[Collected data]
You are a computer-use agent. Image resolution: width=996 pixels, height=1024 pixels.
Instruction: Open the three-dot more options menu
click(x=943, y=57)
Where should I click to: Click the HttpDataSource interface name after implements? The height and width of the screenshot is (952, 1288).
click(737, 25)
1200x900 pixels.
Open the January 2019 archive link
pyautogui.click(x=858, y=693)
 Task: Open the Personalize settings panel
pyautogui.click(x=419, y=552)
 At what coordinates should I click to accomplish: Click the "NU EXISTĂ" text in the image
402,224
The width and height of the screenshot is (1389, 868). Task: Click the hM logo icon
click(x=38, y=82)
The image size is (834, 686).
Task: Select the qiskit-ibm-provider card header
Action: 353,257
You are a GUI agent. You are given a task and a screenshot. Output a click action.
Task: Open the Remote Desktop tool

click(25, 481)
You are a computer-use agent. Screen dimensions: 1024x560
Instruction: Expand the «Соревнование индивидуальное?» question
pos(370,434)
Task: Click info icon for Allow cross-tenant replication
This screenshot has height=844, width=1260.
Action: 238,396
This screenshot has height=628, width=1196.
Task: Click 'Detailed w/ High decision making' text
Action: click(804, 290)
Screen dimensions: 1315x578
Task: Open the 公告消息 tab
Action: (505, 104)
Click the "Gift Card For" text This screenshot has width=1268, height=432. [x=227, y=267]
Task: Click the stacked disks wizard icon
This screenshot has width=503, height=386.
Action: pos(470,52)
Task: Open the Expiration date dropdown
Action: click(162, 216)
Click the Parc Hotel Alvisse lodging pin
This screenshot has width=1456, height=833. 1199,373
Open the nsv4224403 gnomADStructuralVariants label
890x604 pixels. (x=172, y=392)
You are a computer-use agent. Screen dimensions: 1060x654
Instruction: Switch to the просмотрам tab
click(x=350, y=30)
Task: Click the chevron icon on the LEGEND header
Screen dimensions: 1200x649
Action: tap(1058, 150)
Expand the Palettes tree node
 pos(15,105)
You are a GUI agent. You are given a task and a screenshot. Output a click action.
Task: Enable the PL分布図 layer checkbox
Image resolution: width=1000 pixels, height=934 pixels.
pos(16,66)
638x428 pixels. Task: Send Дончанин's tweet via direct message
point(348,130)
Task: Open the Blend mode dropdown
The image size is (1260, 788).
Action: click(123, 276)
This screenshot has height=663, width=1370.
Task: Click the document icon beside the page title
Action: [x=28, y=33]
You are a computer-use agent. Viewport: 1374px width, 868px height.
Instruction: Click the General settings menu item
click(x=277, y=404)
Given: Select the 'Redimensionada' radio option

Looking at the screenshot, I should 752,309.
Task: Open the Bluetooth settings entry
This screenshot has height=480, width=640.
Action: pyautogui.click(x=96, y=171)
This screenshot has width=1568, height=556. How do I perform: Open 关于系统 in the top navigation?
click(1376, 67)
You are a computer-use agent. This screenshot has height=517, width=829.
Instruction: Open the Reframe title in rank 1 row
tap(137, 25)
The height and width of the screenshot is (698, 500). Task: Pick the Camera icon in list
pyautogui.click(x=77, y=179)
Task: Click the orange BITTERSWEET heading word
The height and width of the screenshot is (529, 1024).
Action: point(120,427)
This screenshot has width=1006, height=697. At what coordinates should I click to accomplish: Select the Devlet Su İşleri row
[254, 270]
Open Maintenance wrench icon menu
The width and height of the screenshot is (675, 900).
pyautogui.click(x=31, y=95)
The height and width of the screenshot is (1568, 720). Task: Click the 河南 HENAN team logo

» **Work order**: Type out the entries again, word for word.

» **Exercise response**:
You are a computer-use agent. Image resolution: width=996 pixels, height=1024 pixels.
Instruction: Open the three-dot more options menu
click(x=943, y=57)
Where should I click to: Click the HttpDataSource interface name after implements? The height and width of the screenshot is (952, 1288).
click(737, 25)
1200x900 pixels.
Open the January 2019 archive link
pyautogui.click(x=858, y=693)
 Task: Open the Personalize settings panel
pyautogui.click(x=419, y=552)
 At what coordinates should I click to accomplish: Click the "NU EXISTĂ" text in the image
402,224
The width and height of the screenshot is (1389, 868). Task: Click the hM logo icon
click(x=38, y=82)
The image size is (834, 686).
Task: Select the qiskit-ibm-provider card header
Action: 353,257
You are a GUI agent. You are given a task and a screenshot. Output a click action.
Task: Open the Remote Desktop tool

click(25, 481)
You are a computer-use agent. Screen dimensions: 1024x560
Instruction: Expand the «Соревнование индивидуальное?» question
pos(370,434)
Task: Click info icon for Allow cross-tenant replication
This screenshot has height=844, width=1260.
Action: 238,396
This screenshot has height=628, width=1196.
Task: Click 'Detailed w/ High decision making' text
Action: click(804, 290)
Screen dimensions: 1315x578
Task: Open the 公告消息 tab
Action: (505, 104)
Click the "Gift Card For" text This screenshot has width=1268, height=432. [x=227, y=267]
Task: Click the stacked disks wizard icon
This screenshot has width=503, height=386.
Action: pos(470,52)
Task: Open the Expiration date dropdown
Action: click(162, 216)
Click the Parc Hotel Alvisse lodging pin
This screenshot has width=1456, height=833. 1199,373
Open the nsv4224403 gnomADStructuralVariants label
890x604 pixels. (x=172, y=392)
You are a computer-use agent. Screen dimensions: 1060x654
Instruction: Switch to the просмотрам tab
click(x=350, y=30)
Task: Click the chevron icon on the LEGEND header
Screen dimensions: 1200x649
Action: tap(1058, 150)
Expand the Palettes tree node
 pos(15,105)
You are a GUI agent. You are given a task and a screenshot. Output a click action.
Task: Enable the PL分布図 layer checkbox
Image resolution: width=1000 pixels, height=934 pixels.
pos(16,66)
638x428 pixels. Task: Send Дончанин's tweet via direct message
point(348,130)
Task: Open the Blend mode dropdown
The image size is (1260, 788).
Action: click(123, 276)
This screenshot has height=663, width=1370.
Task: Click the document icon beside the page title
Action: [x=28, y=33]
You are a computer-use agent. Viewport: 1374px width, 868px height.
Instruction: Click the General settings menu item
click(x=277, y=404)
Given: Select the 'Redimensionada' radio option

Looking at the screenshot, I should 752,309.
Task: Open the Bluetooth settings entry
This screenshot has height=480, width=640.
Action: pyautogui.click(x=96, y=171)
This screenshot has width=1568, height=556. How do I perform: Open 关于系统 in the top navigation?
click(1376, 67)
You are a computer-use agent. This screenshot has height=517, width=829.
Instruction: Open the Reframe title in rank 1 row
tap(137, 25)
The height and width of the screenshot is (698, 500). Task: Pick the Camera icon in list
pyautogui.click(x=77, y=179)
Task: Click the orange BITTERSWEET heading word
The height and width of the screenshot is (529, 1024).
Action: point(120,427)
This screenshot has width=1006, height=697. At what coordinates should I click to accomplish: Select the Devlet Su İşleri row
[254, 270]
Open Maintenance wrench icon menu
The width and height of the screenshot is (675, 900).
pyautogui.click(x=31, y=95)
The height and width of the screenshot is (1568, 720). Task: Click the 河南 HENAN team logo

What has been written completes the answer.